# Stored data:
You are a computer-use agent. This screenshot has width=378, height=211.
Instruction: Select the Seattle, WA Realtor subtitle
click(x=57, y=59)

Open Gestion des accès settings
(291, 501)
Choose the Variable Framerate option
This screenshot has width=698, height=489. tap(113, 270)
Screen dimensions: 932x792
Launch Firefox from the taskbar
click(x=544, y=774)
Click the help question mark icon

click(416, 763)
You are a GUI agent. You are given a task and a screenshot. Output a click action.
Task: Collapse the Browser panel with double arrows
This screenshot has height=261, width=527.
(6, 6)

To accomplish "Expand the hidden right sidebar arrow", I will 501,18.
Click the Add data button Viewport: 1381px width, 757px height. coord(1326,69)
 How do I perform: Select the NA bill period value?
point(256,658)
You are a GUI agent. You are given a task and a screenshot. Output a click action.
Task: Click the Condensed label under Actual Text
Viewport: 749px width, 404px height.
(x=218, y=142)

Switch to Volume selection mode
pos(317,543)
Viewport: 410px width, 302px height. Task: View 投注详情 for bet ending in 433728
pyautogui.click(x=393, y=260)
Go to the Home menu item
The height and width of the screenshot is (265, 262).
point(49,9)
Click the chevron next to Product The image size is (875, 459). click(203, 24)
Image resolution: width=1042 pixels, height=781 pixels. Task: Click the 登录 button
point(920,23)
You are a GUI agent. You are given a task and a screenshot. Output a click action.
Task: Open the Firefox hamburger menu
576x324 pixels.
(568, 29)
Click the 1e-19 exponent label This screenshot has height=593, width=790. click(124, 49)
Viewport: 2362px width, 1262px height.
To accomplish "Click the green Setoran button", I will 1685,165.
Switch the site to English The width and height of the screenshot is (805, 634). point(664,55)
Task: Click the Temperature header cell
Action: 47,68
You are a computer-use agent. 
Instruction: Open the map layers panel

# YOUR GOAL:
Only the lines of the data holding the string "will" are wanted; copy each of them.

# EXERCISE OUTPUT:
To accomplish "Expand the hidden right sidebar arrow", I will 501,18.
To accomplish "Click the green Setoran button", I will 1685,165.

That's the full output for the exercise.